Ettore Livini, la Repubblica 17/4/2013, 17 aprile 2013
LA CORSA DELL’ORO AL CAPOLINEA L’ORDINE È VENDERE E IL VALORE CROLLA
MILANO — La corsa al metallo giallo, dopo dieci anni d’oro in cui il lingotto ha moltiplicato per sette il suo valore, è arrivata – almeno per il momento – al capolinea. Fino a pochi mesi fa, con il mondo in crisi e l’euro nella bufera, risparmiatori ed hedge fund si strappavano di mano le poche oncie del bene rifugio per eccellenza in vendita sul mercato. Oggi il vento è girato: la Caporetto dei subprime è andata in archivio, il crac Lehman è materia dei libri di storia e persino la crisi dei debiti sovrani (toccando ferro) pare avviata – giurano molti analisti – verso la soluzione. Risultato: l’oro, all’improvviso, non luccica più.
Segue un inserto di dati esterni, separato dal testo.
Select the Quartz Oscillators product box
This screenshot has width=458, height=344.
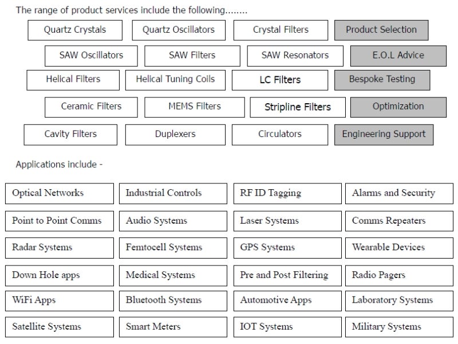click(179, 30)
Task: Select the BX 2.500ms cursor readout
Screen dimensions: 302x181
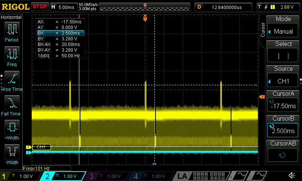Action: (x=60, y=33)
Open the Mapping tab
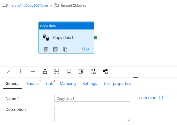Screen dimensions: 177x125 (68, 84)
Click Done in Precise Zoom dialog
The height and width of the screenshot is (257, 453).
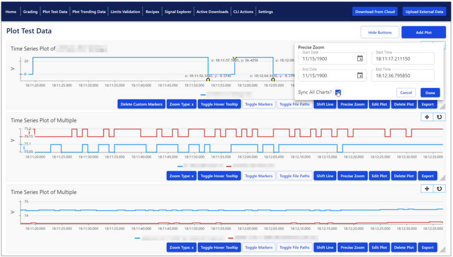(x=430, y=93)
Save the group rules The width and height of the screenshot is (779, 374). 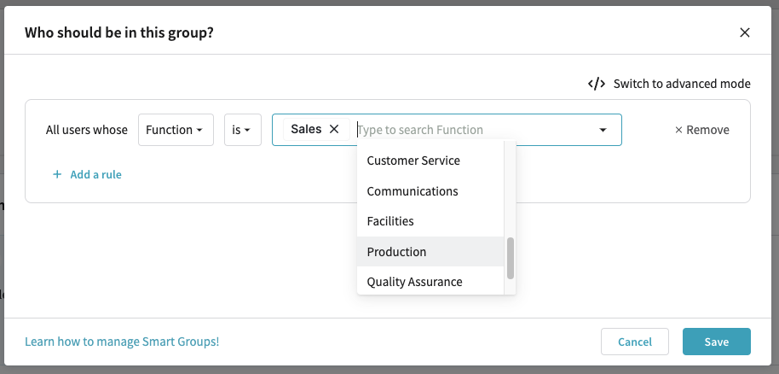point(716,342)

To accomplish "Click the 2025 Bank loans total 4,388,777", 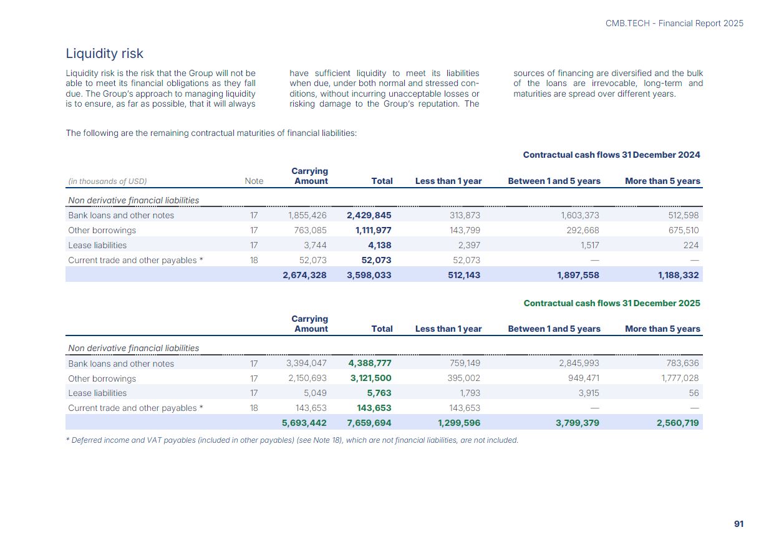I will tap(369, 364).
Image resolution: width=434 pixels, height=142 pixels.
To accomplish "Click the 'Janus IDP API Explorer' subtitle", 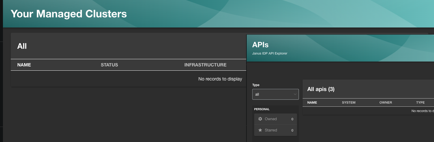I will pyautogui.click(x=270, y=53).
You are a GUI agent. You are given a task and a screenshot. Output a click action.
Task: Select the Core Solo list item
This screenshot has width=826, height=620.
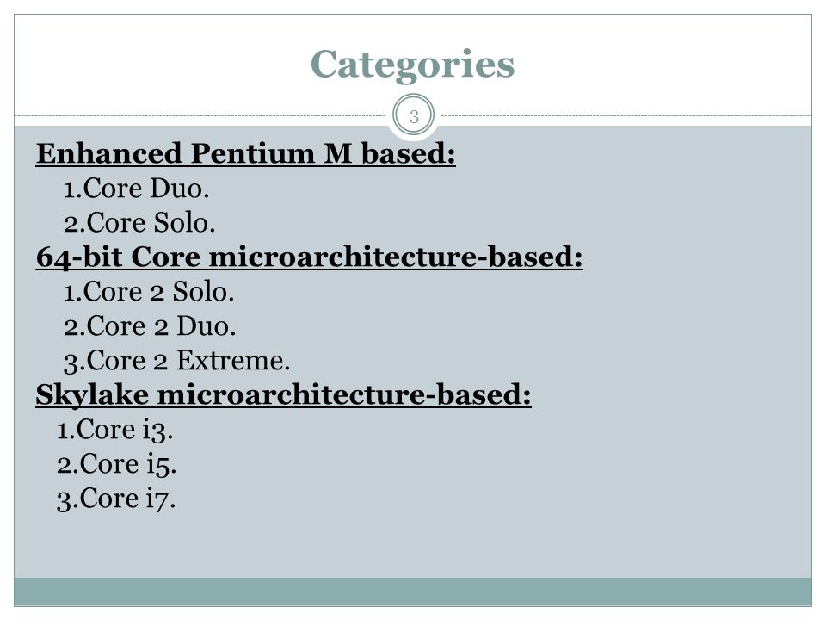(139, 222)
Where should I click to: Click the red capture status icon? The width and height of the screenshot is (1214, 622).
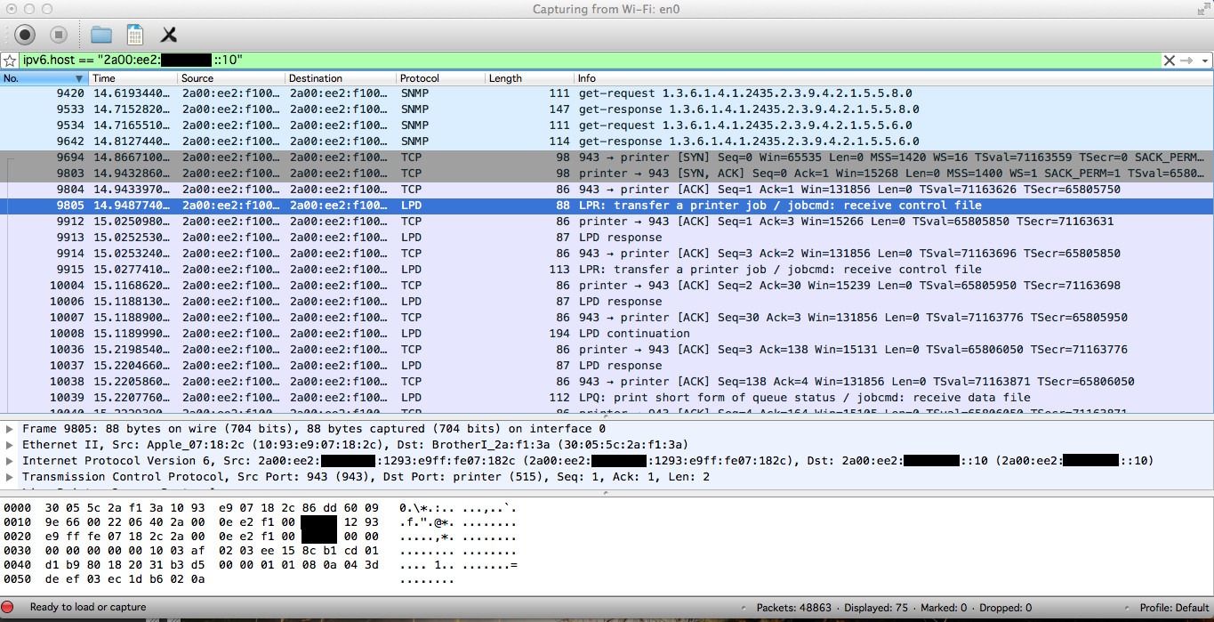(8, 608)
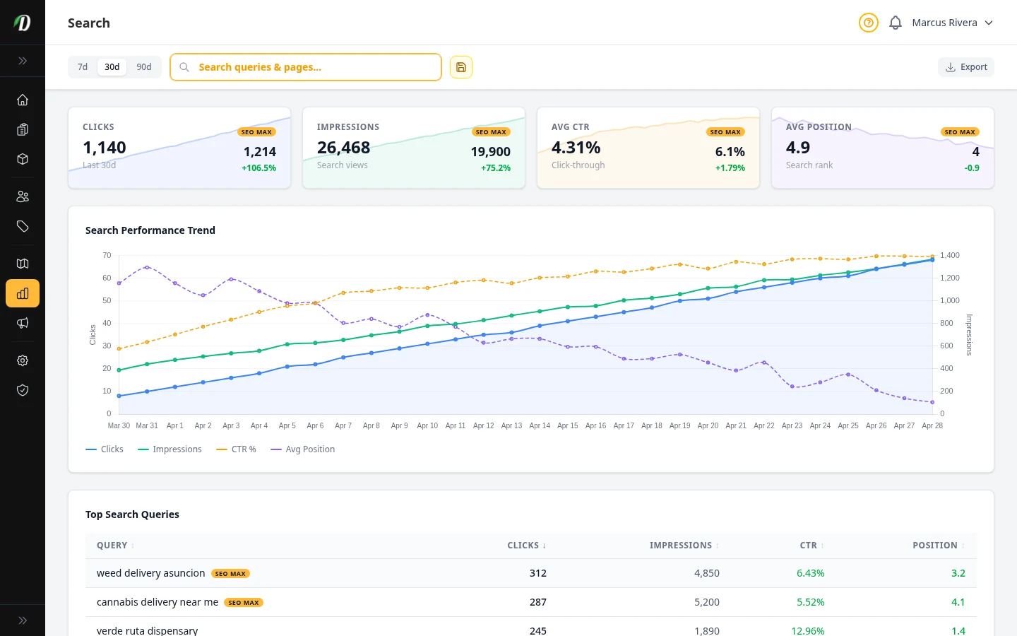Image resolution: width=1017 pixels, height=636 pixels.
Task: Click the tag icon in sidebar
Action: [x=23, y=226]
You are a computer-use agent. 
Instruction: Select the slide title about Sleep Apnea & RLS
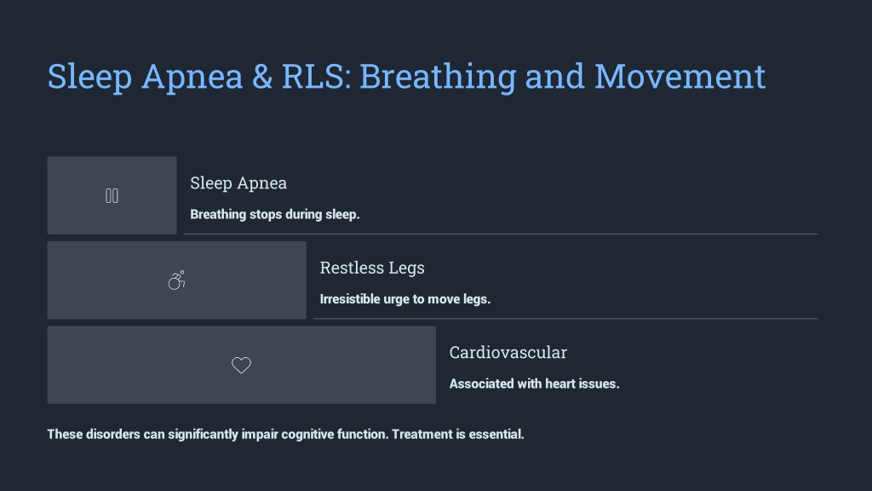coord(406,76)
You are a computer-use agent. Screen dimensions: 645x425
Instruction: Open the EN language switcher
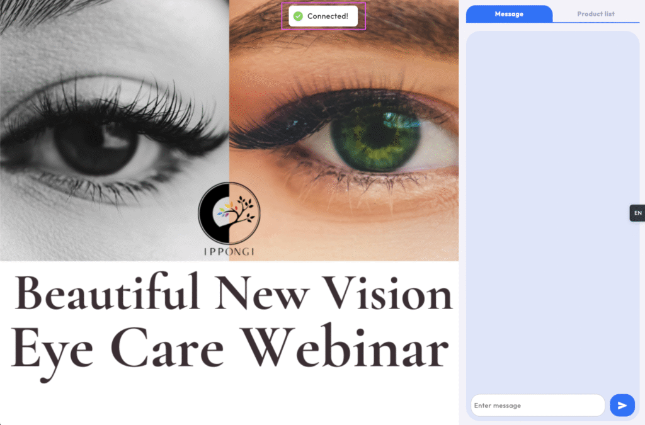point(637,213)
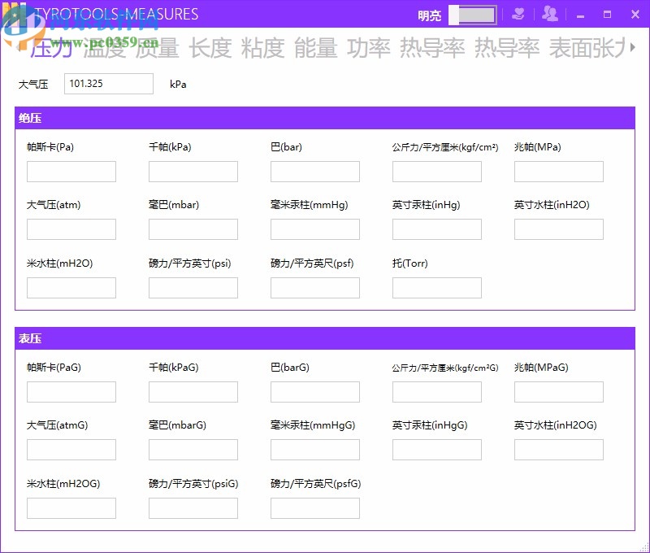The height and width of the screenshot is (553, 650).
Task: Click the 磅力/平方英寸(psiG) input field
Action: [x=193, y=507]
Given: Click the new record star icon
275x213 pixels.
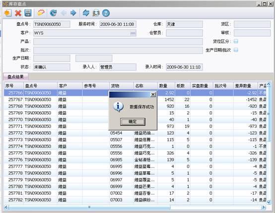Looking at the screenshot, I should pyautogui.click(x=8, y=13).
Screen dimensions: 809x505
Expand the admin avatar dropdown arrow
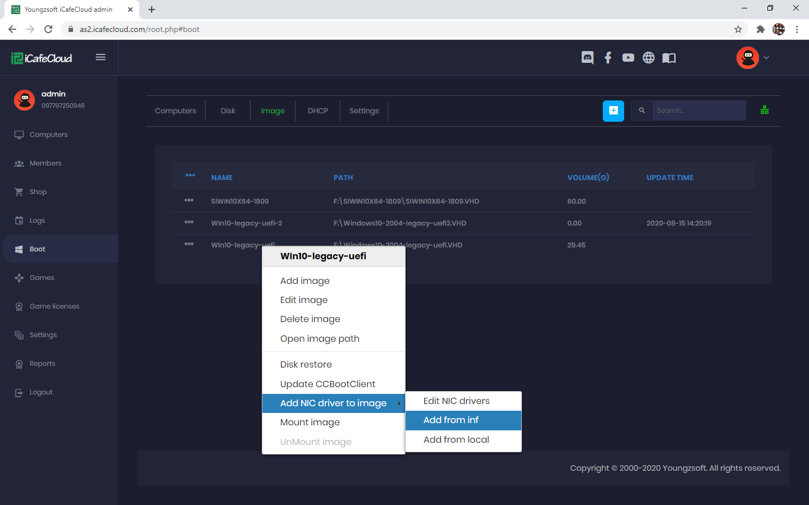click(x=766, y=58)
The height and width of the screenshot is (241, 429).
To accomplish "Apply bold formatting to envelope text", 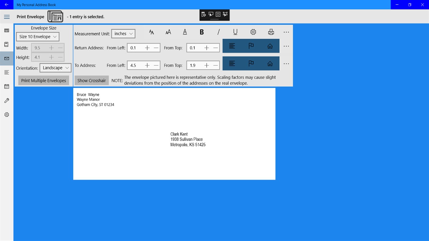I will (x=201, y=32).
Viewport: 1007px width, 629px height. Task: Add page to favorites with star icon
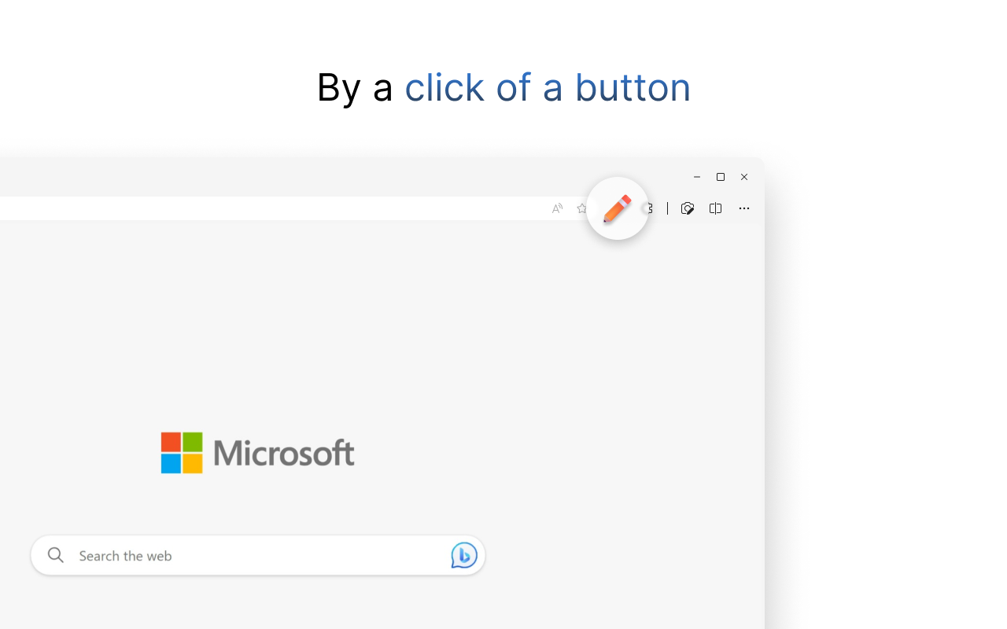click(581, 208)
Tre giorni fa un’oncia costava ancora oltre 1.600 dollari. Ieri sera ne bastavano 1.390, dopo un lunedì nero – la peggior seduta dall’83 – in cui ha lasciato per strada 100 dollari (-8,7%) in poche ore.
Cosa è successo? L’addio allo status di bene rifugio a favore di investimenti più redditizi è solo
una spiegazione. A far saltare gli equilibri – dice qualche operatore – è stata Cipro, costretta a mettere all’asta un po’ delle riserve auree per puntellare i conti traballanti delle sue banche. «Un’eccezione» ha messo le mani avanti la Ue. Ma i listini non si fidano. E il timore che la stessa ricetta possa essere applicata a paesi più grandi (la Banca d’Italia ha in cassaforte 2.451 tonnellate d’oro, valore 70 miliardi circa) ha mandato in fibrillazione
i trader.
La slavina è diventata così una valanga «Qualche hedge fund in difficoltà sta liquidando le sue posizioni per evitare il crac» è il tam tam allarmistico di un mercato dove il “guru” John Paulson, considerato il Messi dei fondi speculativi, ha perso 1 miliardo in 48 ore. Tutti, nel dubbio vendono. E senza il paracadute degli acquisti di Cina e India – dove il Pil sale meno del previsto – e dello shopping delle banche centrali (nel 2012 ne hanno comprato 536 tonnellate, un record) arginare il crollo è difficile.
I capricci della finanza ci hanno abituato a questi ottovolante. E mentre le banche d’affari si precipitano a rivedere le loro stime al ribasso (come sempre dopo che i buoi sono scappati dalla stalla) i fan dell’oro non alzano ancora bandiera bianca. «Questi prezzi sono un’ottima opportunità d’acquisto», ha detto ieri Ajivit Navard Cabraal, governatore della banca centrale di Sri Lanka. Un parere autorevole visto che le riserve auree dei paesi emergenti sono bassissime e Turchia, Brasile, Filippine e Kazakhstan sono stati grandi compratori di lingotti nel 2012.
A pensarla così non è solo lui. Anche la Bundesbank, che ha lo sguardo più lungo degli specu-latori,
sta lavorando dietro le quinte per mettere in sicurezza il suo metallo giallo. L’euro in fondo è ancora una moneta giovane e fragile. La bomba ad orologeria dei derivati – quelli in circolazione valgono nove volte il Pil mondiale – non è stata dissinnescata. Così la Buba, per non sapere né leggere né scrivere, ha chiesto alla Fed di restituirle
qualche centinaio di tonnellate di “oro del Reno” custodito dai tempi della cortina di ferro 25 metri sotto terra nei caveau della banca centrale Usa a Manhattan. «Ma come, non si fidano più l’una dell’altra?», ha twittato preoccupatissimo Bill Gross, manager di Pimco. Magari sì. Ma se il vento dovesse girare di nuovo, almeno così sembrano pensarla a Francoforte, niente di meglio e di più solido che qualche oncia di metallo giallo in più nel materasso tedesco.